Don’t you hate people who ask questions even though they already know the answer? Teachers are the worst.
My wife said she’s leaving me because of my unhealthy obsession with gardening. I said, where’s this stemming from petal?
Chatting up a girl in a bar last night. She said “You are old enough to be my father!” I said “Let’s just say step-father, to make it legal”.
I’ve come up with a recipe for a new cocktail: 1 part Tequila; 1 part bleach and 1 part antifreeze. You should give it a try, it’s blinding.
One of my earliest memories is seeing my mum’s face through the oven door. We were playing hide and seek. She said “You’re getting warmer”.
I’ve got a goat that can only eat soft fruit. I herd it through the grape vine.
I’m not proud of the moment I walked out on my wife and two kids. I slipped on dog shit, smashed my face off a wall and woke up in the rose bush.
I’ve formed my own classic rock tribute band. All we do is play the same music over and over again. We’re called OCDC.
Some Chinese guy just called me to ask where he should deliver the 600 feet of shelving I’d allegedly ordered. I think it was a plank call.
TIP: Help stop movie piracy in cinemas. The next time you go to see a movie, stand up every ten minutes and shout ‘bollocks’ at the screen.
I realised a long time ago if you do the washing up badly you never get asked again. My wife has also learned the same trick with hand jobs.

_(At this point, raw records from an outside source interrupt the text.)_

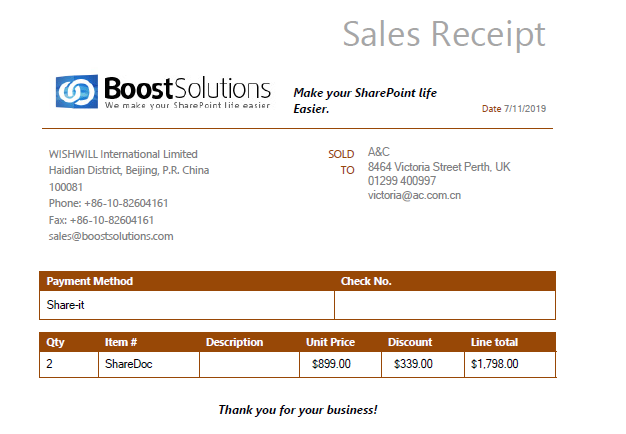
Task: Click the Description column header
Action: click(234, 342)
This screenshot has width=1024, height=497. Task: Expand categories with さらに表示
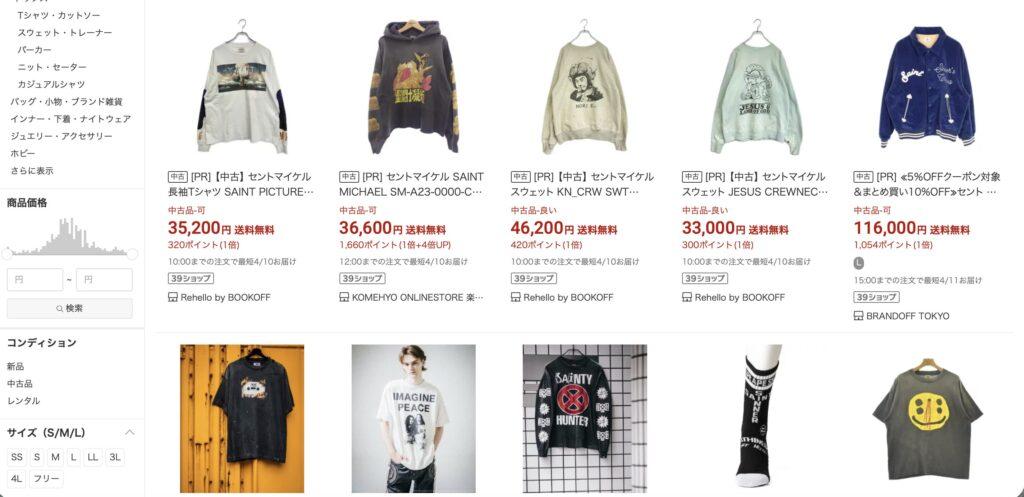pos(32,170)
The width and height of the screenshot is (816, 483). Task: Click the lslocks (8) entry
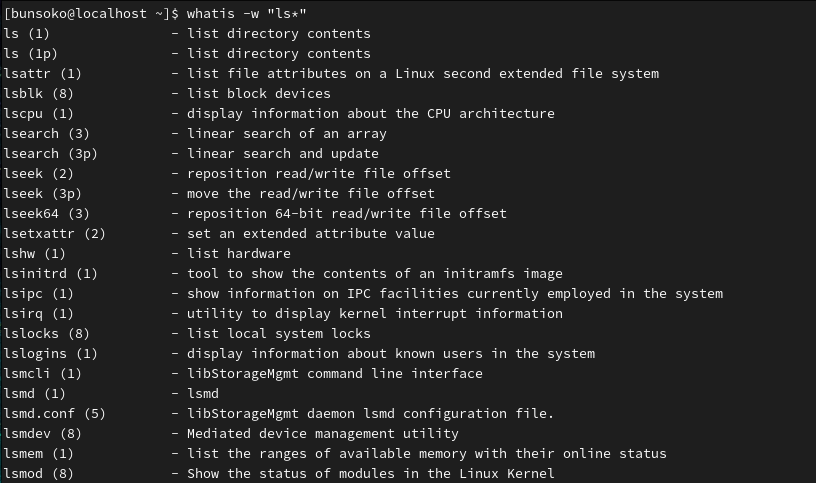46,334
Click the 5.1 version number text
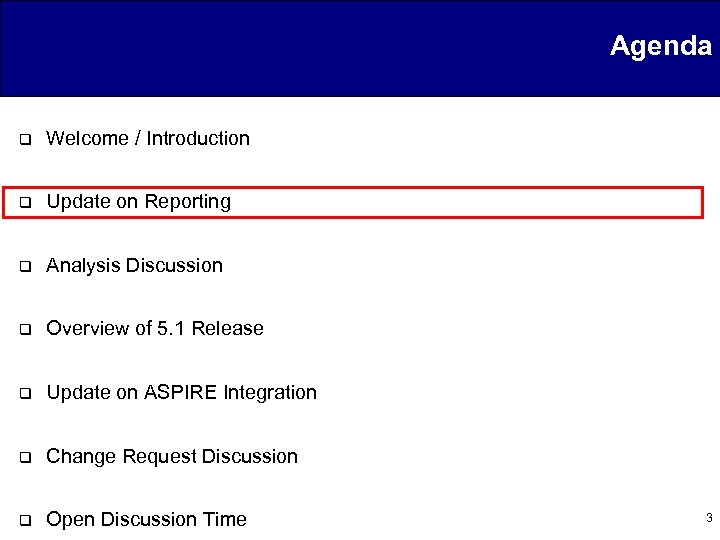Image resolution: width=720 pixels, height=540 pixels. tap(173, 328)
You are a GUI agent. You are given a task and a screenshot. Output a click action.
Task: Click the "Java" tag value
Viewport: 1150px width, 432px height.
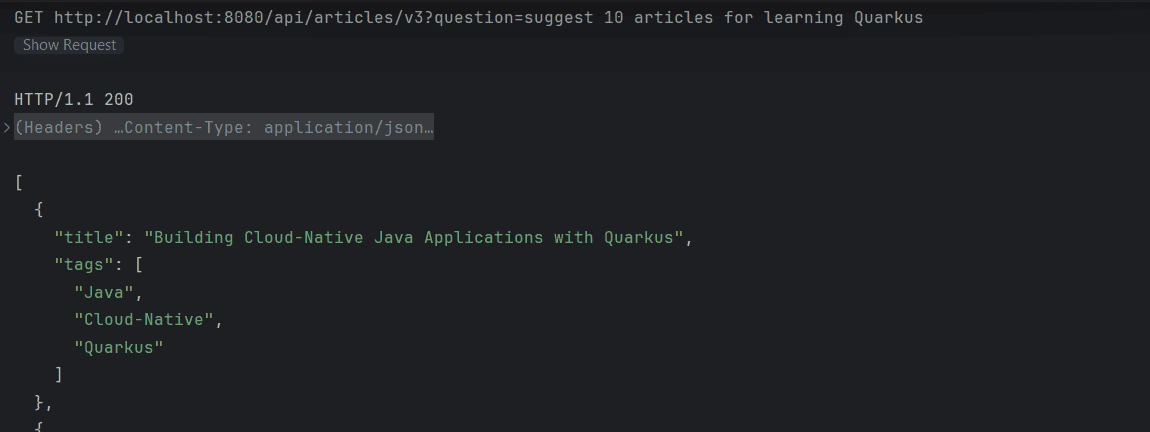[x=103, y=293]
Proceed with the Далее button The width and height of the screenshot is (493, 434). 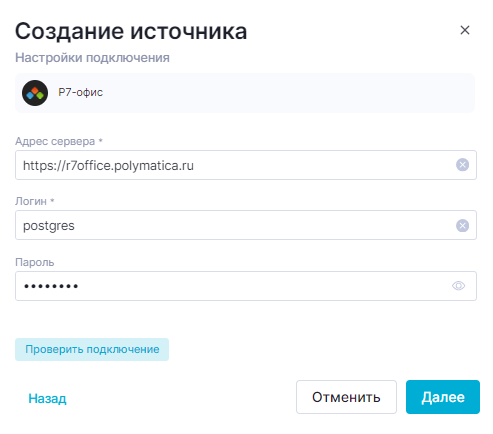443,397
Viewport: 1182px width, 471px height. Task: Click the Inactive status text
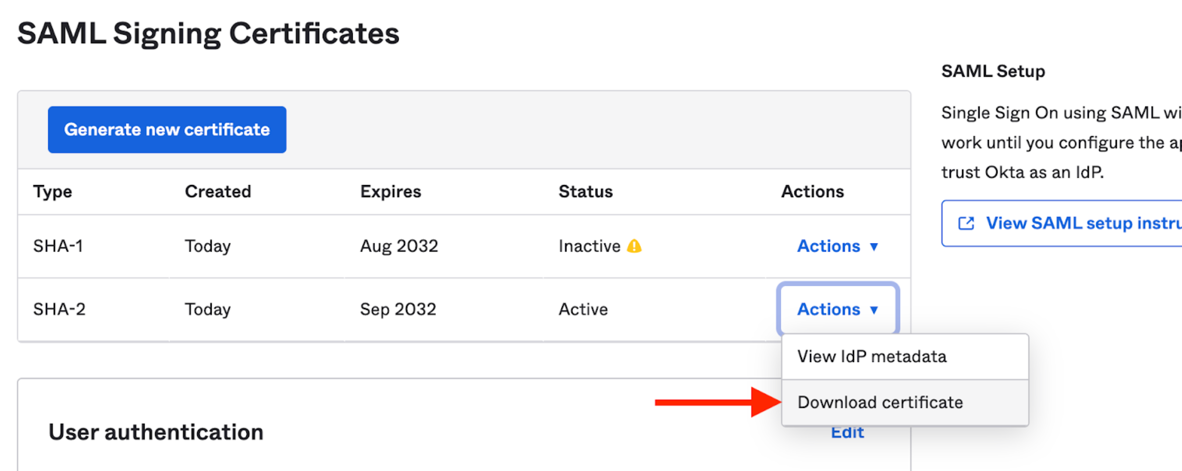589,246
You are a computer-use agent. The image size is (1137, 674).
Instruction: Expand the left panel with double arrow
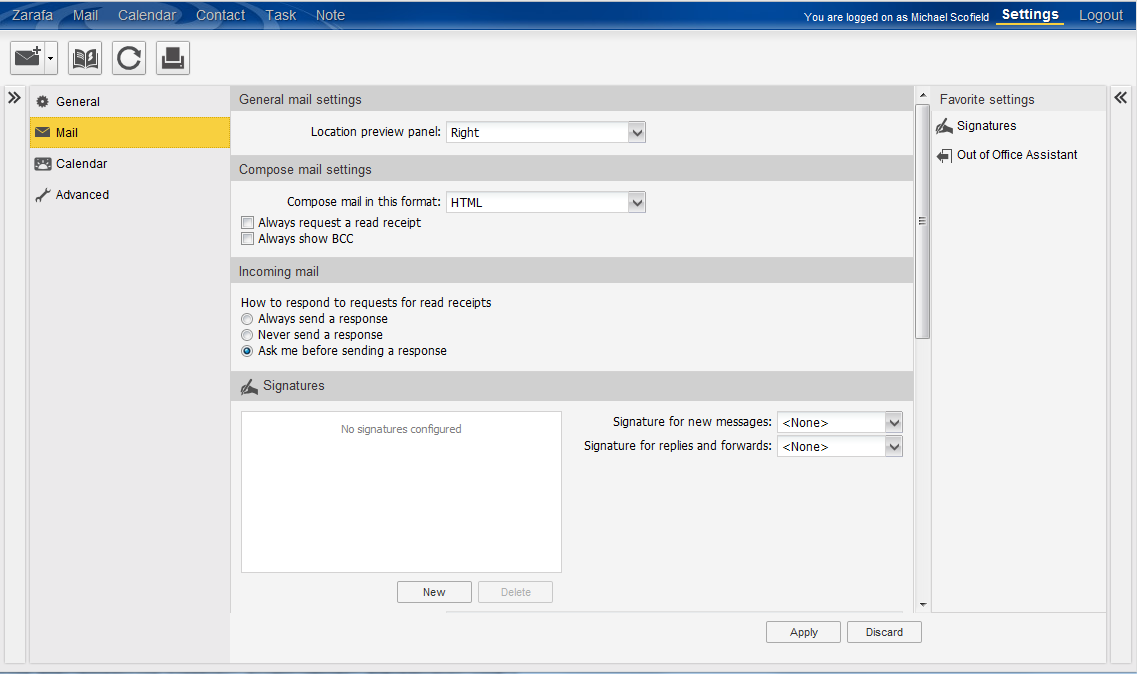tap(14, 98)
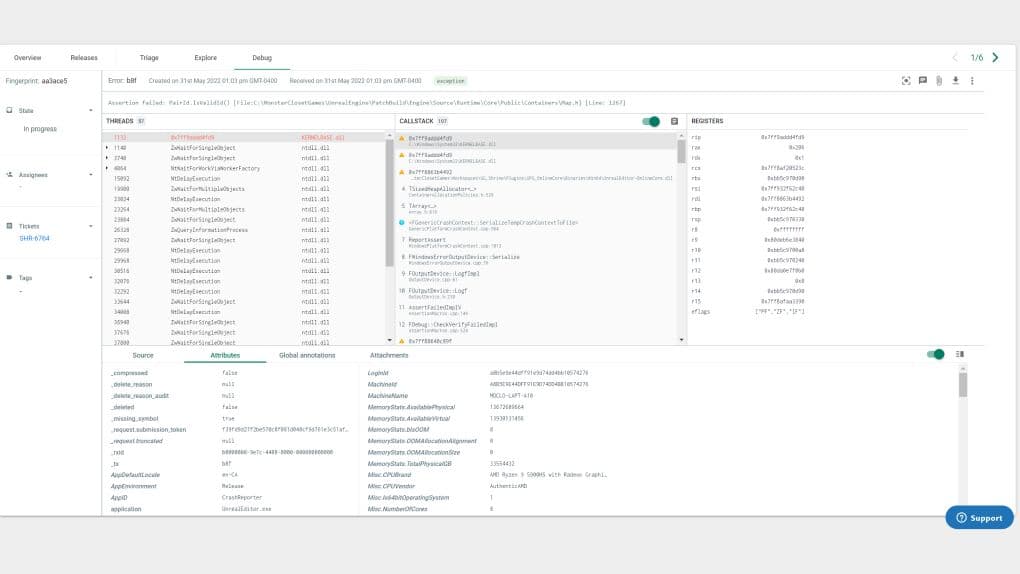Open the three-dot more options menu
1020x574 pixels.
coord(973,81)
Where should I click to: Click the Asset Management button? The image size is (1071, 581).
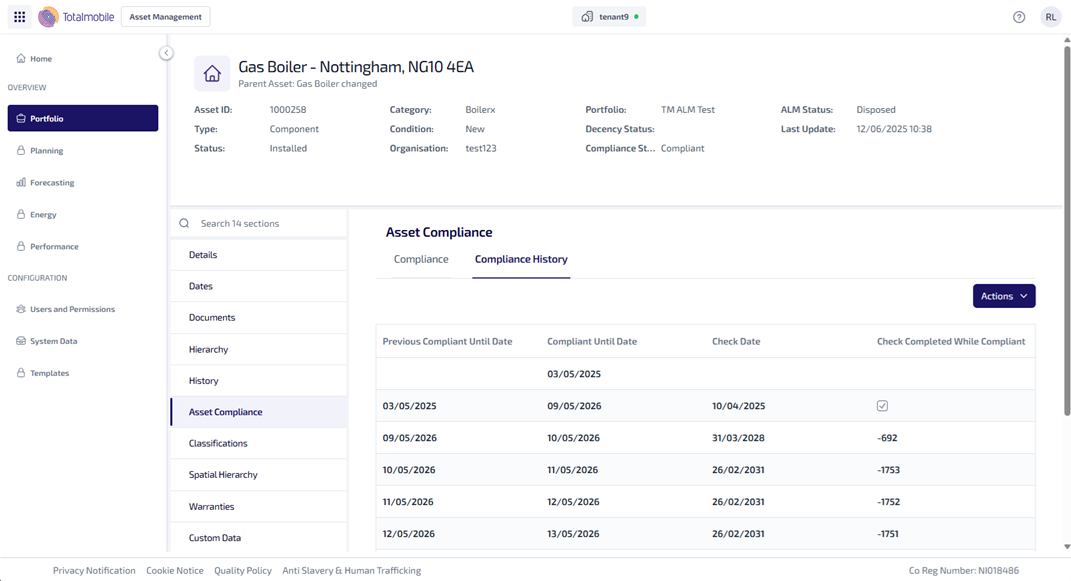click(x=165, y=17)
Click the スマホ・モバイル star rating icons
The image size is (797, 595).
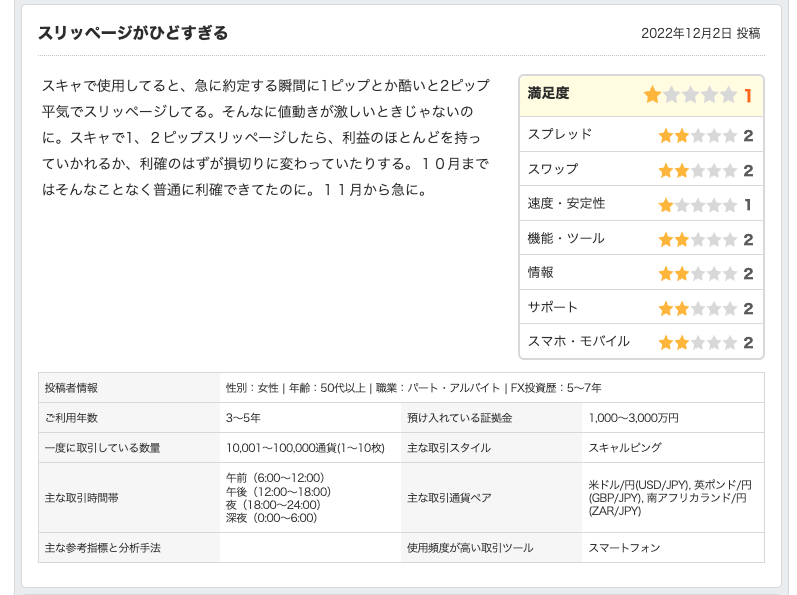point(697,342)

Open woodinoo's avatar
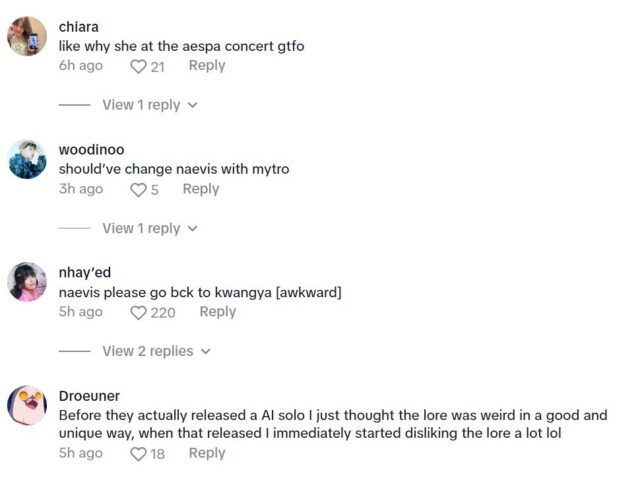[27, 159]
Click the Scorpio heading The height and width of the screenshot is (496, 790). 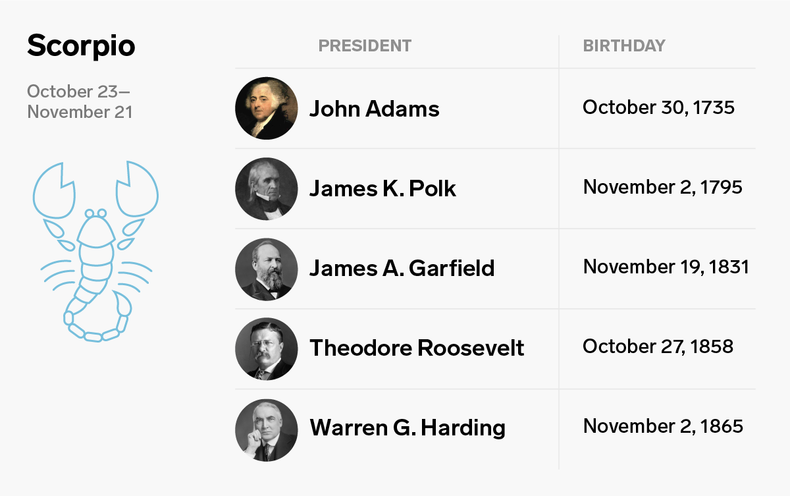coord(81,45)
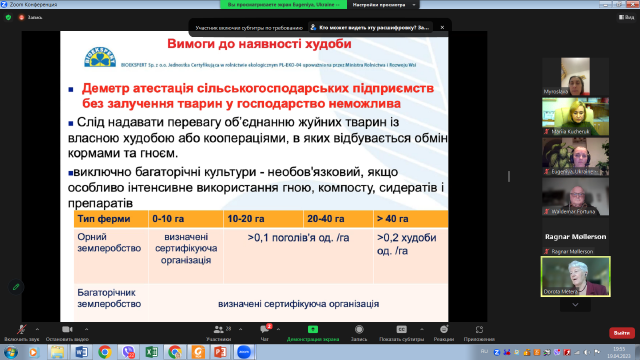The image size is (640, 360).
Task: Show more participants with down chevron
Action: pyautogui.click(x=575, y=305)
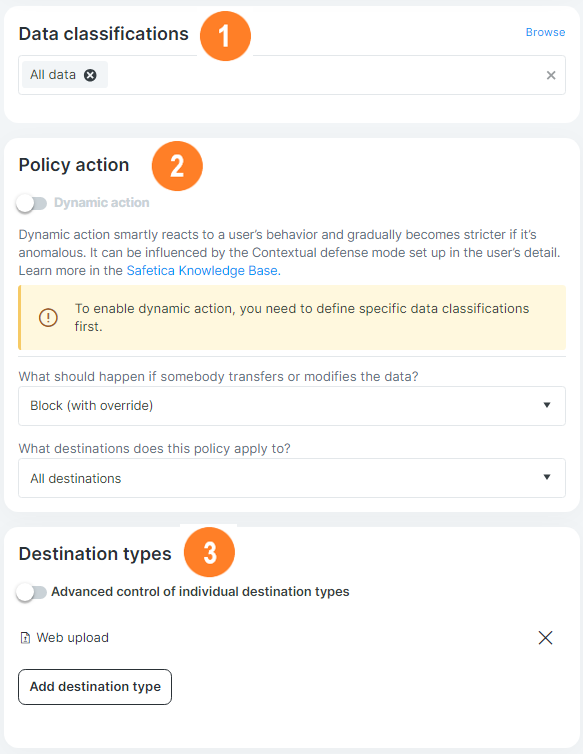Screen dimensions: 583x754
Task: Click Add destination type button
Action: click(x=95, y=687)
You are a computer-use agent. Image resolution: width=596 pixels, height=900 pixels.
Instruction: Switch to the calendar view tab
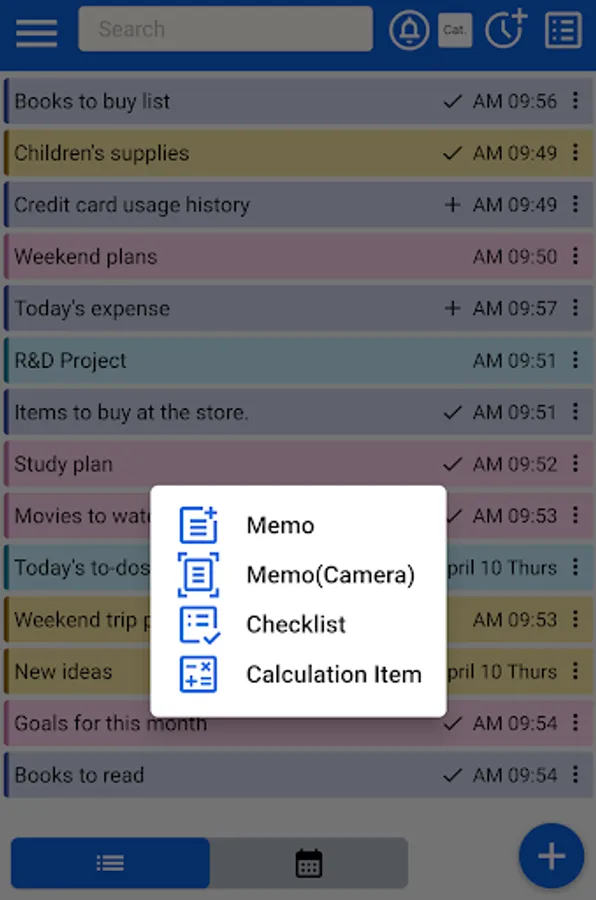309,862
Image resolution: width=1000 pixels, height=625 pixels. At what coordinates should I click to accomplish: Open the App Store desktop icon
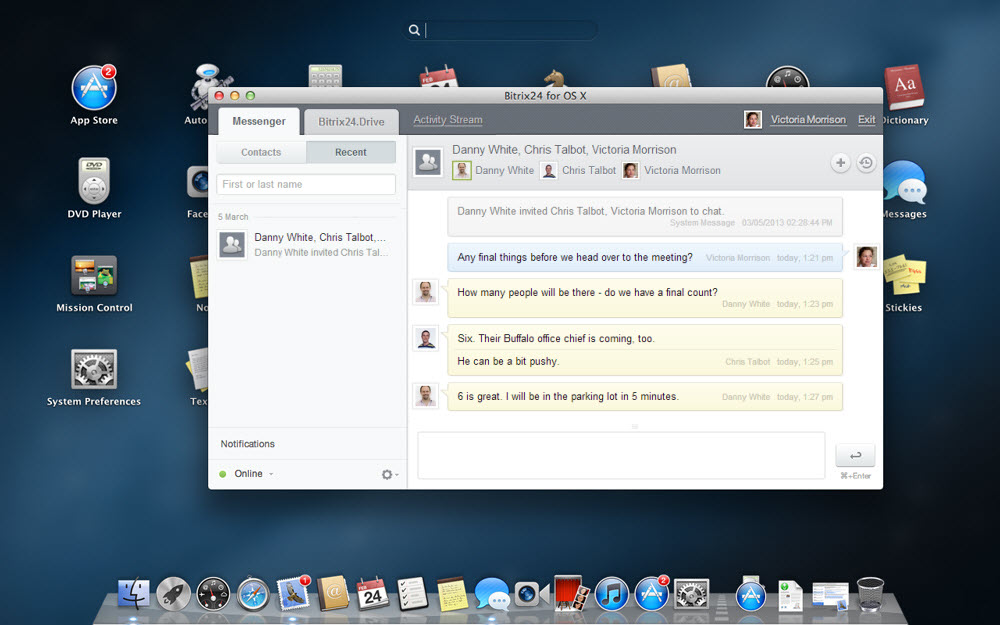[94, 89]
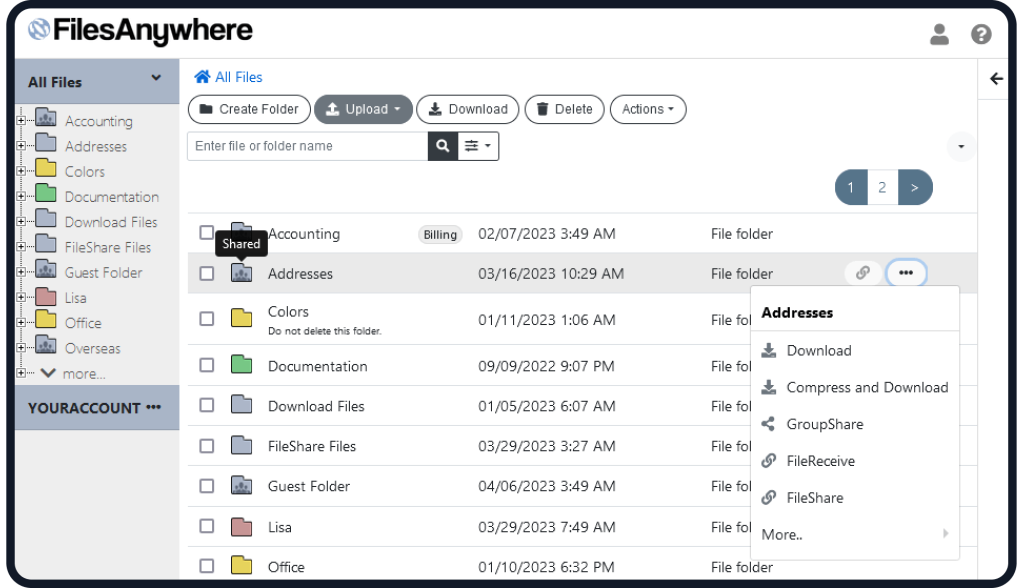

I couldn’t sprint at school. I was more about patience and endurance. Which benefited me in the long run.
Life’s too short to remove a USB safely.
Just came from Buckfast Abbey where I met an overweight monk who told me the meaning of life. He was a deep, fat friar.
Last night I got drunk on alcoholic yoghurts. I was absolutely Mullered.
A new girl started at work. Gorgeous. Flirting with me like crazy. Thing is, I’m married, so do I do the right thing? Or tell her I’m married?
I said to girl in the NEC: “This is the place where Roxette are performing isn’t it?” She said “It must have been, love, but it’s over now”.
I was raised by just my mother because my father died when I was eight years old. At least, that’s what he told us in the letter.
I used to work in supermarket produce, which wasn’t exactly rocket salad.
At first I couldn’t believe that my Dad stole from his job as a lollipop man, but all the signs were there.
Ever since my best mate became a mime artist I haven’t heard a word from him.
My wife said to me this morning “How come you didn’t try to get your leg over when you came in last night?” I said “I was sober”.